View at TechPowerUp Main Site
 
Noob question: how would you calculate peak theoretical TFLOPs based on the listed specs?

Is it 5120 shaders x 2 x 1.3 GHz clock = 14 TFLOPs? Or am I missing something?
 
980 ti to 1080 was 50% tflop increase for 30% extra performance. Now we really only have 12 to 15 tflops increase drom p6000 to tesla v100 with SXM2 so the v6000 would have 15.5-ish probably. That's an increase of just 30% in tflops. If the v104 die also gets more CUDA cores, it will have 30% more tflops than a 1080. That basically puts it at 1080 ti computing power and even with optimizations it's likely only going to be 10% faster or so or maybe even less. Best case scenario going from 9.3 to 14 tflops for the pcie variants of tesla cards, even though the p100 hasn't got the full 3840 CUDA cores, that still only gives gv104 13.5tflops and we have seen diminishing returns tflops to framerate, so essentialy that's still only 25% increased framerates over the 1080 ti and really though you should compare 3840 pascal to 5120 volta, so that drops the improvement in framerate down to 20% if you would compare the top of the line tesla pascal that doesn't exist and volta tesla cards to each other.

10-20% increased framerates then. Hmmm....
 
I heard retail availability is august 2018 :p
 
I heard retail availability is august 2018 :p
Maybe! :)

Apparently geforce volta is going to use gddr5(x) and/or gddr6 though, so maybe they'll arrive in march 2018. Still, according to my research looking at tflop to framerate increases, 1080 ti to volta xx80 is likely to only be 10-20% higher framerates, rather than 980 ti to 1080 20-30% increased framerates. Not too spectacular then unless nvidia used a LOT of magic.
 
That colour reminds me of those Vega cards. :D
 
Maybe! :)

Apparently geforce volta is going to use gddr5(x) and/or gddr6 though, so maybe they'll arrive in march 2018. Still, according to my research looking at tflop to framerate increases, 1080 ti to volta xx80 is likely to only be 10-20% higher framerates, rather than 980 ti to 1080 20-30% increased framerates. Not too spectacular then unless nvidia used a LOT of magic.

Nvidia has much magic. Your calculations will be rendered poop. :D
 
Nvidia has much magic. Your calculations will be rendered poop. :D
Just looking at past releases and with less tflops improvement than usual, it's not looking too good for volta. Vega (2.0) now has a chance of beating it.
 
Just looking at past releases and with less tflops improvement than usual, it's not looking too good for volta. Vega (2.0) now has a chance of beating it.
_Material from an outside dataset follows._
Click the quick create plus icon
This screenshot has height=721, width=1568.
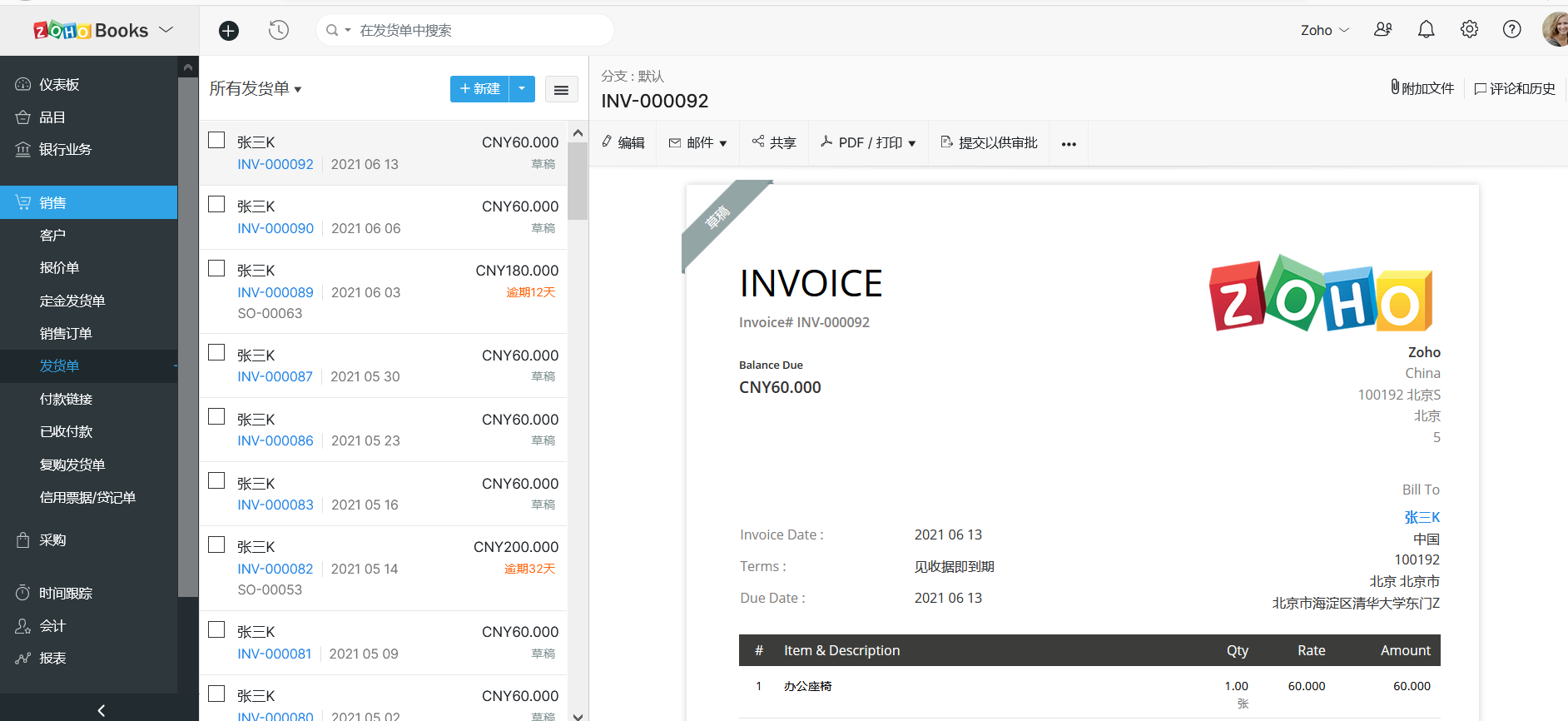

They have made changes to the warp schedulers, it looks very much like a parallel system, so that will increase performance, theoretically, in line with how Async helps non serial tasks.
Don't use hardware count to guess performance, on that metric, AMD should have been destroying Nvidia for years.
Nvidia has a very refined and streamlined architecture, it reaps rewards.
 
They have made changes to the warp schedulers, it looks very much like a parallel system, so that will increase performance, theoretically, in line with how Async helps non serial tasks.
Don't use hardware count to guess performance, on that metric, AMD should have been destroying Nvidia for years.
Nvidia has a very refined and streamlined architecture, it reaps rewards.
Unless all that new stuff really makes a huge difference, it's likely we'll see similar tflops/framerate ratios. New nvidia stuff basically only seems to make it not degrade massively over time and run well now, whereas AMD seems to degrade less and not be a huge fan of the now. Honestly I prefer AMD's methods since a rx480/580 will now beat a 1060 on average, not just because of drivers, but also because more and more games use dx12, vulkan, etc, so AMD stuff lasts relativwly long in the same price category. DiRT 4 btw really seems to favour AMD, since a rx 580 is now nearly as good as a 1070 in that game. FineWine technology for the win!
 
980 ti to 1080 was 50% tflop increase for 30% extra performance. Now we really only have 12 to 15 tflops increase drom p6000 to tesla v100 with SXM2 so the v6000 would have 15.5-ish probably. That's an increase of just 30% in tflops. If the v104 die also gets more CUDA cores, it will have 30% more tflops than a 1080. That basically puts it at 1080 ti computing power and even with optimizations it's likely only going to be 10% faster or so or maybe even less. Best case scenario going from 9.3 to 14 tflops for the pcie variants of tesla cards, even though the p100 hasn't got the full 3840 CUDA cores, that still only gives gv104 13.5tflops and we have seen diminishing returns tflops to framerate, so essentialy that's still only 25% increased framerates over the 1080 ti and really though you should compare 3840 pascal to 5120 volta, so that drops the improvement in framerate down to 20% if you would compare the top of the line tesla pascal that doesn't exist and volta tesla cards to each other.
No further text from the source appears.